三森経世(京都大学大学院医学研究科臨床免疫学)


 近年の免疫学の発展は見覚ましく,免疫系を構成する基本的なしくみに関与する細胞や分子およびそれらのネットワークが次々と明らかにされている。医学のあらゆる領域において免疫がかかわる疾患や病態は非常に多く,自己免疫疾患,アレルギー,免疫不全など免疫の異常が発症に直接関与する疾患のみならず,感染症,癌,移植などにも免疫は重要な役割を果たしている。近年はトランスレーショナル・リサーチが盛んで,特に免疫学の分野におけるBench(研究室)の基礎的研究成果がBedside(臨床現場)に直結する研究が脚光を浴びている。しかし,このような知識と情報の流れは決して基礎から臨床への一方通行ではなく,逆にBedsideからBenchへ,すなわち患者や病気を通して発見される臨床の知見が,免疫学や細胞分子生物学における基礎的知識の発展に貢献することが決して少なくない。

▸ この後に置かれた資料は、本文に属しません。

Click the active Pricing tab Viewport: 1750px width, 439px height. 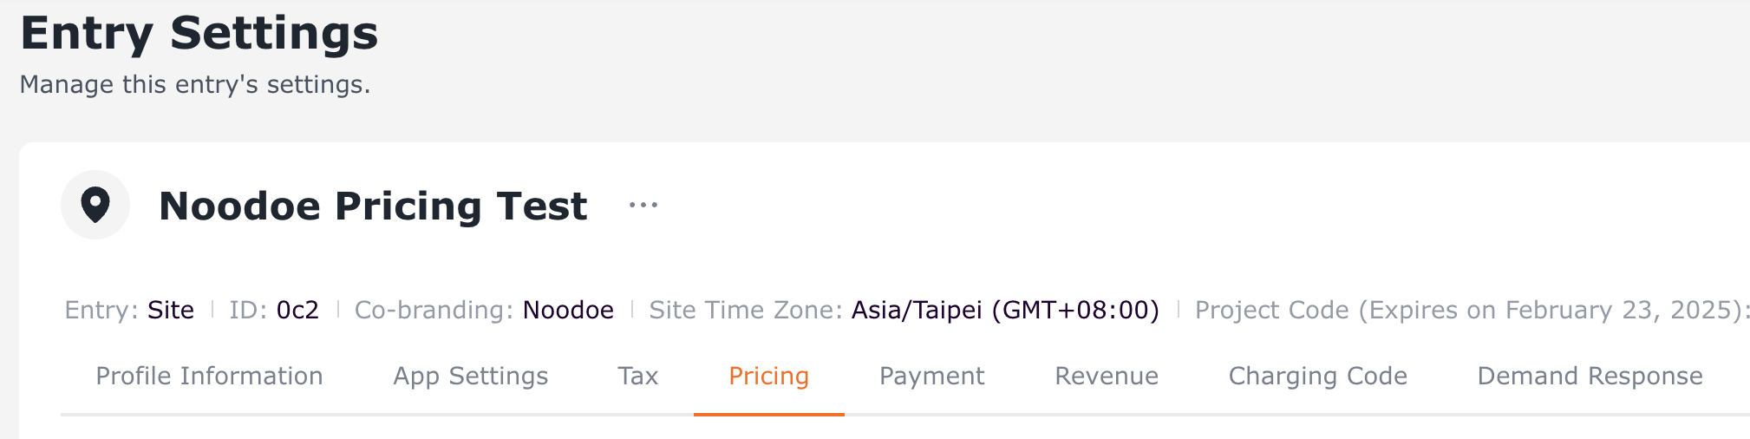[768, 376]

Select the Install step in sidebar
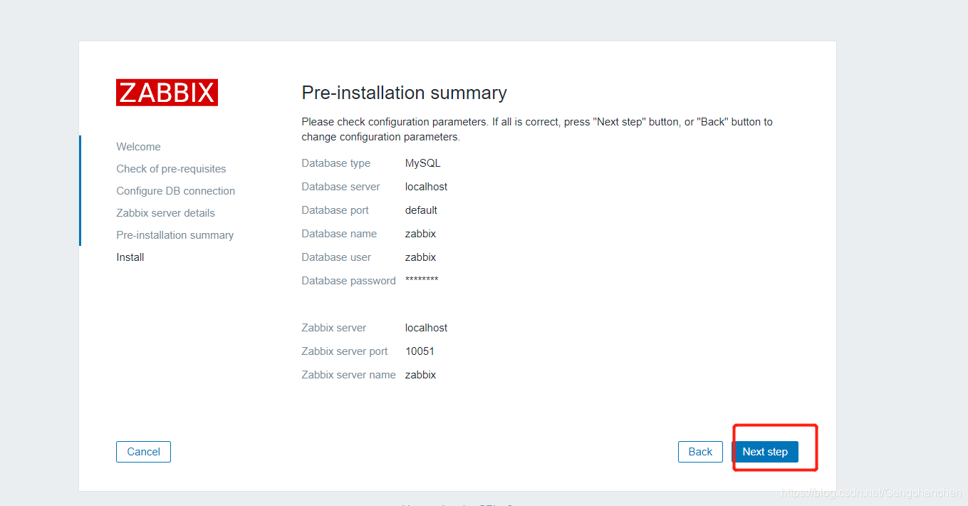pos(130,257)
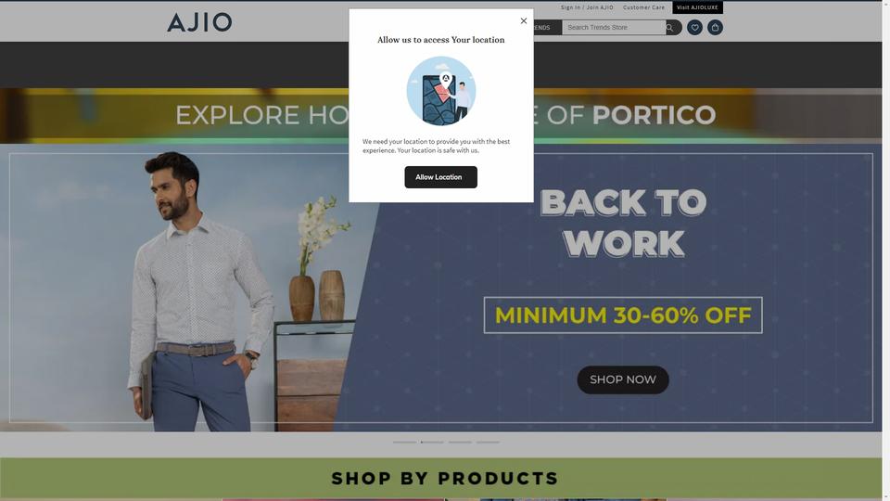The height and width of the screenshot is (501, 890).
Task: Open Sign In / Join AJIO
Action: [587, 7]
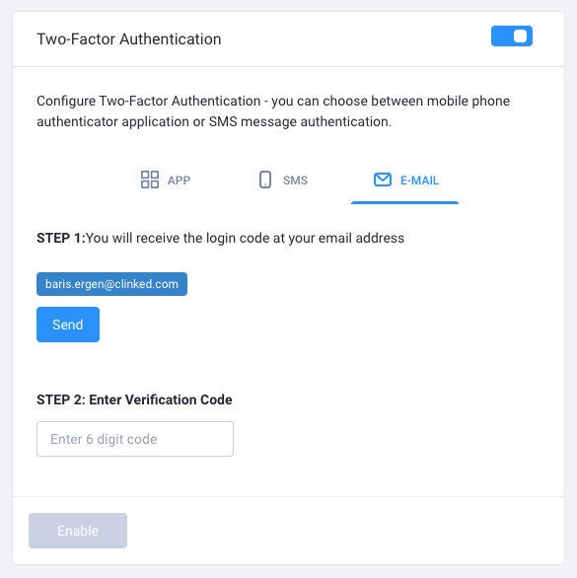577x578 pixels.
Task: Select the SMS tab label
Action: pos(295,181)
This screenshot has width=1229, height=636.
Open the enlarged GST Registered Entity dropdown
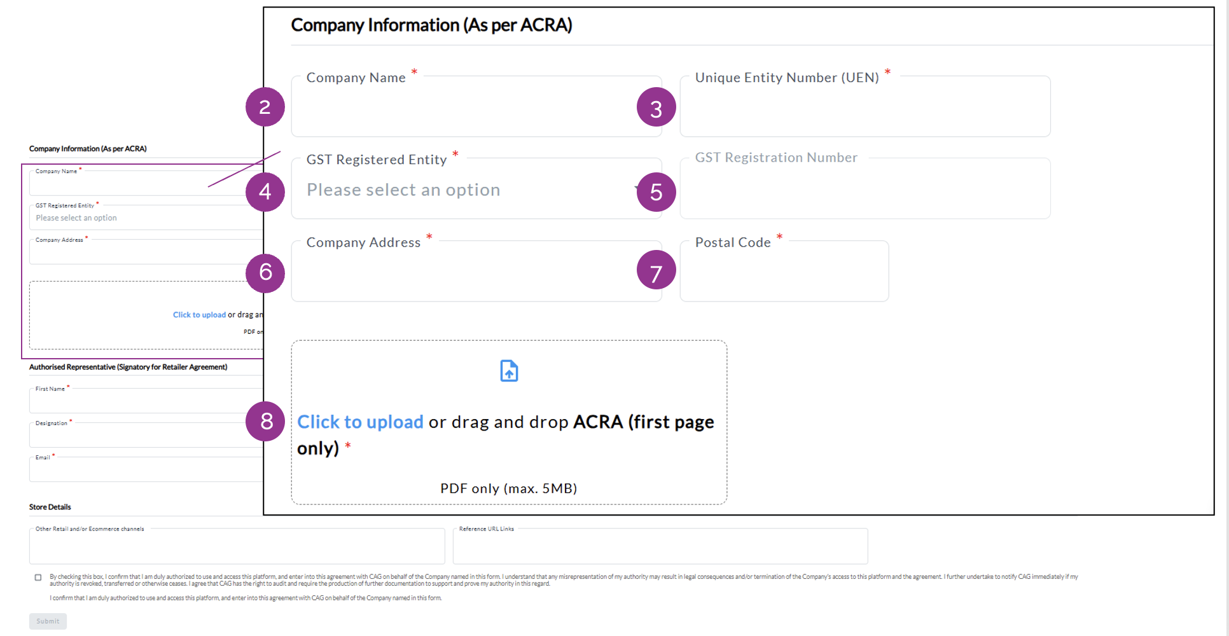pyautogui.click(x=468, y=190)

 このような現状において,医学のどの分野においても今や免疫学の知識は必須であるにもかかわらず,免疫学や免疫疾患は複雑で難解というイメージがあり,敬遠されたり食わず嫌いであったりすることも多い。この特集号はそのようなイメージを払底するための入門書として企画された。まず,「免疫系のしくみとネットワーク」では免疫疾患を理解するために必要な最低限の免疫学の知識を,「免疫疾患はなぜ起こるか」では自己免疫疾患とアレルギーの発症メカニズムをできる限りわかりやすく解説していただいた。「知っておきたい免疫疾患のトピックス」では,個々の自己免疫疾患やアレルギー疾患の病態・診断・治療に関する最新の話題とともに,最近の薬物治療の進歩についても総論的に解説いただいた。「臓器・細胞移植の進歩」では生体および死体臓器移植,造血幹細胞移植などの移植医療における最近の話題を取り上げた。また,「基礎免疫学と臨床免疫学のクロストーク」と題した座談会では,基礎免疫学の研究者と臨床免疫学領域の臨床医による免疫学上の発見と応用についてのきわめて興味深い話が展開されており,ぜひとも免疫学に興味を持つ若い医師に一読していただきたい。

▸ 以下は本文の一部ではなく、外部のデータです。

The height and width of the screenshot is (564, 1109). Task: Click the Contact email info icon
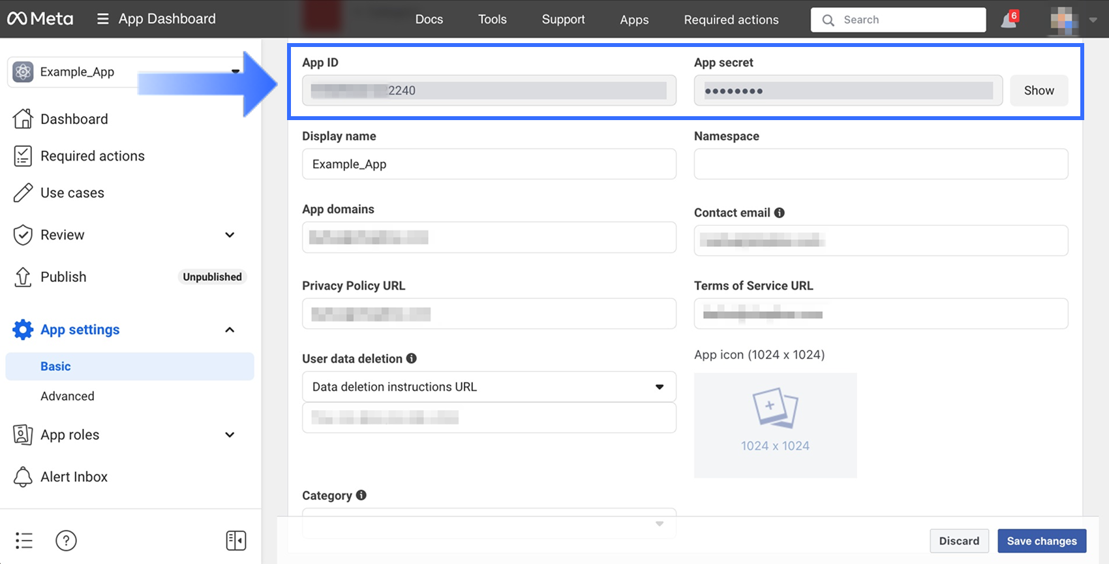(779, 213)
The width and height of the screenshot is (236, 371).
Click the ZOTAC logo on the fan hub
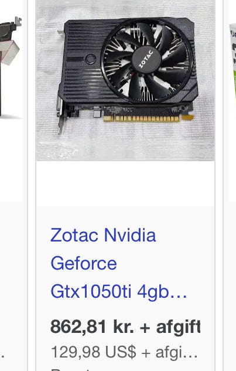pos(146,59)
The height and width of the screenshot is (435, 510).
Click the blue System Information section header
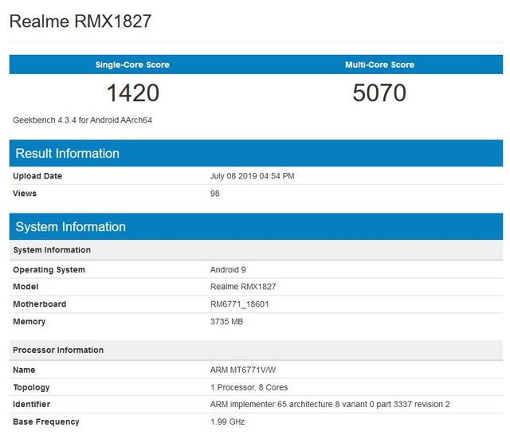(x=71, y=227)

 免疫学の知識は基礎も臨床も含めてきわめて広く深い範囲に及び,この特集号で取り上げた内容のみでは決してすべてを語り尽くすことはできない。日常診療において免疫疾患にまず興味を持っていただき,より詳しい知識と情報の取得へ向かうための掛け橋として本特集号が役立つことができれれば,編集者として幸甚である。